2024 Federal Income Tax Brackets

As we near the end of 2023, the Internal Revenue Service (IRS) announced the 2024 tax brackets for federal income tax purposes. A tax bracket is a range of income taxed at a specified rate. U.S. income tax rates are graduated, so you pay different rates on different amounts of taxable income.

Why is this important? If you know the 2024 tax brackets, you can make plans to reduce your tax bill by implementing smart tax strategies, such as adjusting your income tax withholding.

There are currently seven federal income tax rates, ranging from 10 percent up to 37 percent, with the higher rates applying to higher earners. Your highest tax bracket does not reflect how much you pay on all of your income. For example, if you are a single filer in 2024 in the 22% tax bracket, you won’t pay 22% of all your taxable income. You will pay 10% of taxable income up to $11,600, 12% on the amount over $11,600 to $47,150, and 22% above that (up to $100,525).
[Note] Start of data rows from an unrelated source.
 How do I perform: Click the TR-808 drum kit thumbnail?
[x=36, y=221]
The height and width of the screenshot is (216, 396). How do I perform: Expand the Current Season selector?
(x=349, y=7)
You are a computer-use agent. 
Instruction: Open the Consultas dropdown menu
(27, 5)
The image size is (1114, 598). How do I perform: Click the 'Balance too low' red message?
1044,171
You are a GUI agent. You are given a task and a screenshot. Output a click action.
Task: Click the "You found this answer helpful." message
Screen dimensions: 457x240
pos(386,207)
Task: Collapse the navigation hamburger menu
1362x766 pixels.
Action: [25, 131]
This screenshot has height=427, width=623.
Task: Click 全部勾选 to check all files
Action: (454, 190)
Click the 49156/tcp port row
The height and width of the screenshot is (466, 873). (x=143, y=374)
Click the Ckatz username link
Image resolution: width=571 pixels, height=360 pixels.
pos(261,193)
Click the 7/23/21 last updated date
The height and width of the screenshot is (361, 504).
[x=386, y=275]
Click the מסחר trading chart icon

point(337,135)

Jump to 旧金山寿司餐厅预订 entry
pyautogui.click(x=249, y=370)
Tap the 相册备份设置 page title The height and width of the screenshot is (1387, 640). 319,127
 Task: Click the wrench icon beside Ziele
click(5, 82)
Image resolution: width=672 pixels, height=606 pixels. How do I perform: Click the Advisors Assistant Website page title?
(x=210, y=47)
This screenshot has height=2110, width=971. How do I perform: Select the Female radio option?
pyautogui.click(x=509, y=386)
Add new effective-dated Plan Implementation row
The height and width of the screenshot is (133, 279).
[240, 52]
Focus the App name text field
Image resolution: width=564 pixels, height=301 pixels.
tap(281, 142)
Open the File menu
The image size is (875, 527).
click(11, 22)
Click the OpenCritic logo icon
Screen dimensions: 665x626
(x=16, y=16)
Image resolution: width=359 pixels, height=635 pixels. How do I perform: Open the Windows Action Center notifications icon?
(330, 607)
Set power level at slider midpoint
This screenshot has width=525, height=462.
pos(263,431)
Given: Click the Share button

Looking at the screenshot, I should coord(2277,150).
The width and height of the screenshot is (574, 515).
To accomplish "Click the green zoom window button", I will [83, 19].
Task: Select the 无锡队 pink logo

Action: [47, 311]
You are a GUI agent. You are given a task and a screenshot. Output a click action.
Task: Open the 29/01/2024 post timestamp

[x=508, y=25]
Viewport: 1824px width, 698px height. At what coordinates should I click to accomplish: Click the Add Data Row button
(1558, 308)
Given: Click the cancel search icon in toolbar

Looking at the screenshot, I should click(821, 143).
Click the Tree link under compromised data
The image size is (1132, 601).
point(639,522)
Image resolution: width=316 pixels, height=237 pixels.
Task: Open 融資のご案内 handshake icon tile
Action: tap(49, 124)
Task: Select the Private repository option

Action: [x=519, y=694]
Each year the IRS adjusts the tax brackets for inflation. Because inflation has been higher than average this year, you might fall into a lower tax bracket for your 2024 earned income than in 2023. Below are the tax brackets for income earned in tax year 2024:

*Note: Married filing separately pays at the same rate as singles. Source: Internal Revenue Service

Standard vs. Itemized Deductions

The standard deduction will also be higher in 2024. The standard deduction is the fixed amount the IRS allows you to deduct from your annual income - even if you don’t itemize your tax return. The lower your taxable income, the lower your tax bill. In 2024, the standard deduction rises to $14,600 for single filers, up from $13,850 for 2023. For couples filing jointly, the standard deduction rises to $29,200 from $27,700 in the 2023 tax year. And each joint filer age 65 and over can increase the standard deduction by $1,550 (a total of $3,100 if both joint filers are 65-plus).

Each year you should figure out the best option for your tax deductions, standard vs. itemized, as your circumstances may change year to year. If you itemize individual tax deductions (e.g., for charitable donations or medical expenses within IRS guidelines) the total must add up to more than the standard deduction to make itemizing worthwhile.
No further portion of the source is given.